+++ INFORMATION
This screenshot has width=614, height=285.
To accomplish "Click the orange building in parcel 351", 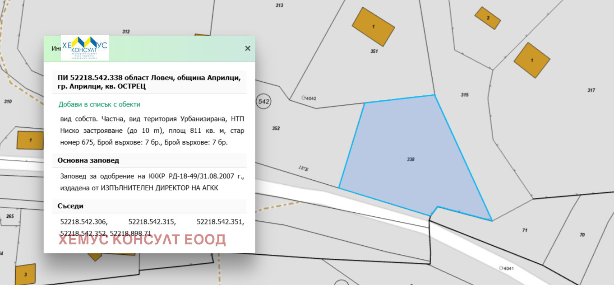I will click(374, 27).
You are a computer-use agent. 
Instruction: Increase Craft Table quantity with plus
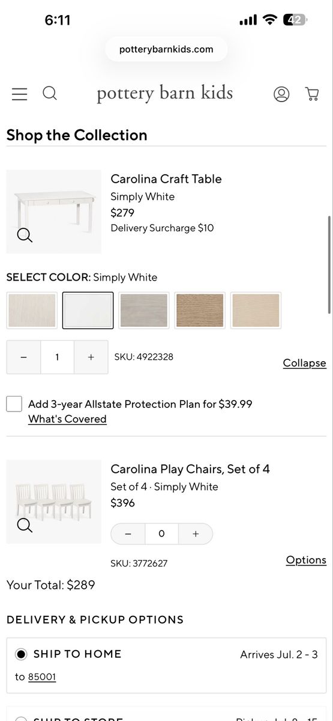tap(91, 357)
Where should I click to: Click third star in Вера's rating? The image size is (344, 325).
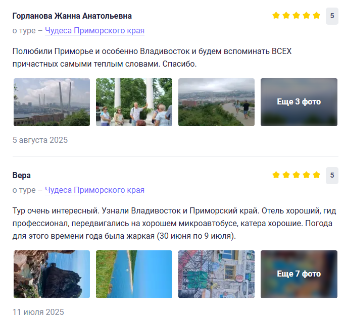[x=297, y=175]
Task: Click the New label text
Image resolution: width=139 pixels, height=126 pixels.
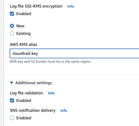Action: 20,26
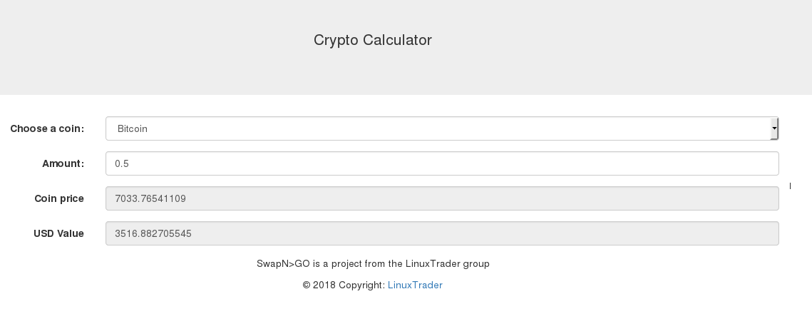Image resolution: width=812 pixels, height=314 pixels.
Task: Click the "Coin price" label
Action: 59,199
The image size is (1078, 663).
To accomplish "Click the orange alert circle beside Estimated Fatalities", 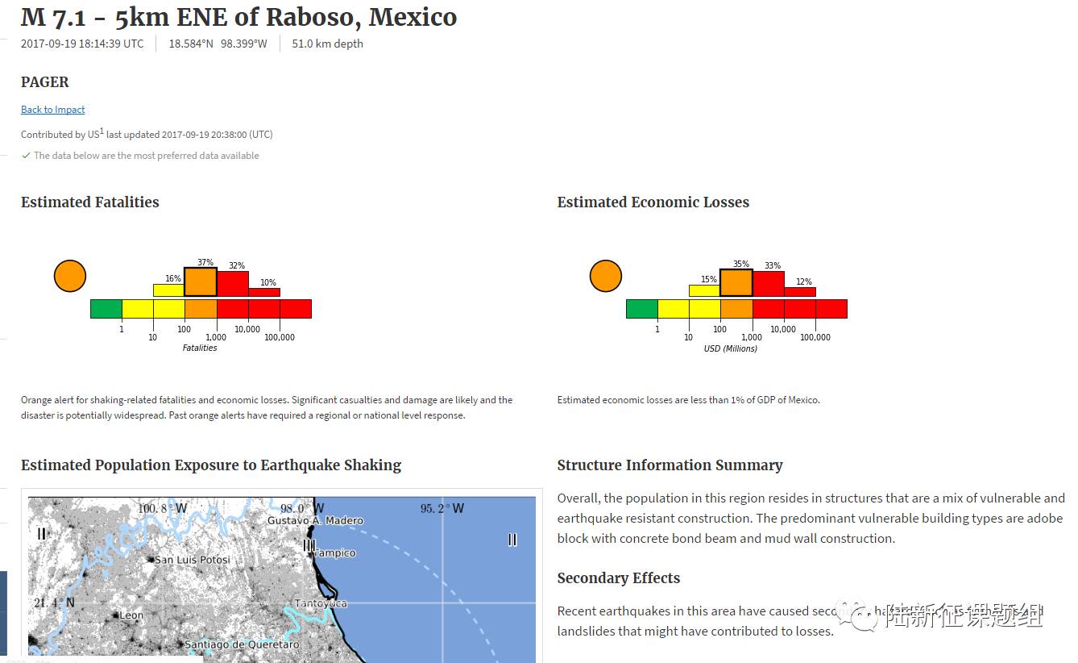I will pyautogui.click(x=70, y=276).
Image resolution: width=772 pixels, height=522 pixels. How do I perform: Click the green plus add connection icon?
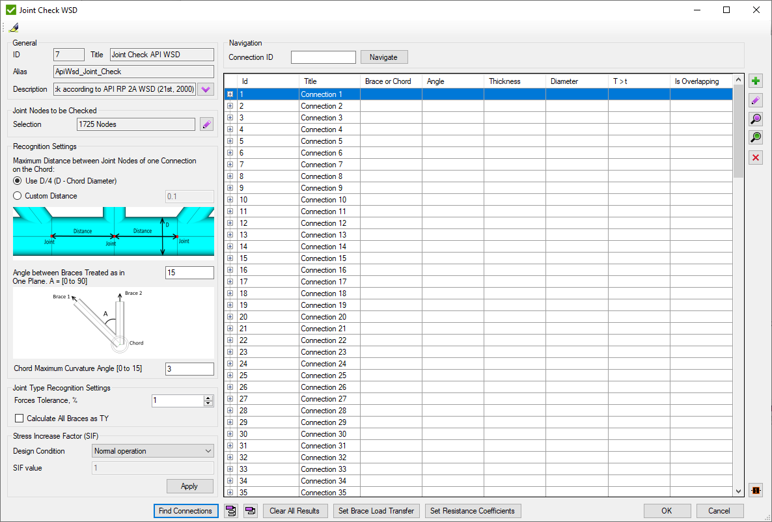coord(756,81)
++++++
PROBLEM TO WORK ON » Only what runs from the line containing "Image resolution: width=772" through the end of the entries above should be extracted, exactly and without pictures.

EXPECTED ANSWER »
Image resolution: width=772 pixels, height=522 pixels. How do I perform: Click the green plus add connection icon?
coord(756,81)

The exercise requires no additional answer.